### What this task involves:
What is needed is an exact printout of all the data.
:: Excerpted records ::
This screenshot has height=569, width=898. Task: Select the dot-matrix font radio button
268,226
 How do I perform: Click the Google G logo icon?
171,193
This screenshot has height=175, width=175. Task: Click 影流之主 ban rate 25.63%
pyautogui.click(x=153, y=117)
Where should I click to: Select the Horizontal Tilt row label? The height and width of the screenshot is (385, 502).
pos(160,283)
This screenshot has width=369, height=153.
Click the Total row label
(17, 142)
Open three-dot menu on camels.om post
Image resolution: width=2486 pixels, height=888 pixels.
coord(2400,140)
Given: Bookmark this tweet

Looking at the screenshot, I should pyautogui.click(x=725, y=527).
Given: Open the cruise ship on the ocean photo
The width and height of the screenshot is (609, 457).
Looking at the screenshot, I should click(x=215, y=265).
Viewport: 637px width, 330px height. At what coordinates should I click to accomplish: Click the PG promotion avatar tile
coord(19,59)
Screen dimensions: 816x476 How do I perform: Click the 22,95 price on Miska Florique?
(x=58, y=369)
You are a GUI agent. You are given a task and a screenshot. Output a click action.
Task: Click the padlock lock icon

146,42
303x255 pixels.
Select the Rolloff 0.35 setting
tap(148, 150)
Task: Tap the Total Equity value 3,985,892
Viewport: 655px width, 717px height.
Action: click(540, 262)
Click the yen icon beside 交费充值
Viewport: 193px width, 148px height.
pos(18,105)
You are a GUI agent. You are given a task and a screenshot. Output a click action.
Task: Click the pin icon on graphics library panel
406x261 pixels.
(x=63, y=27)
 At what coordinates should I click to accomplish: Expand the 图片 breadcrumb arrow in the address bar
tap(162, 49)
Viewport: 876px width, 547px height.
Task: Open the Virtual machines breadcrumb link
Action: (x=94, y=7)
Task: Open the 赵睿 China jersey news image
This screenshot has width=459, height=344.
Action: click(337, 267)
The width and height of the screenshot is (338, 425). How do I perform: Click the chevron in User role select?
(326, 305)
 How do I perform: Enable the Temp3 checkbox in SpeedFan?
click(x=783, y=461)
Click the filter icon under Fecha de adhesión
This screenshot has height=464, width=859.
:::
### Task response:
This screenshot has height=569, width=898. Task: Select the dot-matrix font radio button
268,226
 How do I perform: Click the Google G logo icon?
171,193
This screenshot has height=175, width=175. Task: Click 影流之主 ban rate 25.63%
pyautogui.click(x=153, y=117)
Where should I click to: Select the Horizontal Tilt row label? The height and width of the screenshot is (385, 502).
pos(160,283)
This screenshot has width=369, height=153.
Click the Total row label
(17, 142)
Open three-dot menu on camels.om post
Image resolution: width=2486 pixels, height=888 pixels.
coord(2400,140)
Given: Bookmark this tweet

Looking at the screenshot, I should pyautogui.click(x=725, y=527).
Given: Open the cruise ship on the ocean photo
The width and height of the screenshot is (609, 457).
Looking at the screenshot, I should click(x=215, y=265).
Viewport: 637px width, 330px height. At what coordinates should I click to accomplish: Click the PG promotion avatar tile
coord(19,59)
Screen dimensions: 816x476 How do I perform: Click the 22,95 price on Miska Florique?
(x=58, y=369)
You are a GUI agent. You are given a task and a screenshot. Output a click action.
Task: Click the padlock lock icon

146,42
303x255 pixels.
Select the Rolloff 0.35 setting
tap(148, 150)
Task: Tap the Total Equity value 3,985,892
Viewport: 655px width, 717px height.
Action: click(540, 262)
Click the yen icon beside 交费充值
Viewport: 193px width, 148px height.
pos(18,105)
You are a GUI agent. You are given a task and a screenshot. Output a click action.
Task: Click the pin icon on graphics library panel
406x261 pixels.
(x=63, y=27)
 At what coordinates should I click to accomplish: Expand the 图片 breadcrumb arrow in the address bar
tap(162, 49)
Viewport: 876px width, 547px height.
Task: Open the Virtual machines breadcrumb link
Action: (x=94, y=7)
Task: Open the 赵睿 China jersey news image
This screenshot has width=459, height=344.
Action: click(337, 267)
The width and height of the screenshot is (338, 425). How do I perform: Click the chevron in User role select?
(326, 305)
 How do I perform: Enable the Temp3 checkbox in SpeedFan?
click(x=783, y=461)
Click the filter icon under Fecha de adhesión
This screenshot has height=464, width=859.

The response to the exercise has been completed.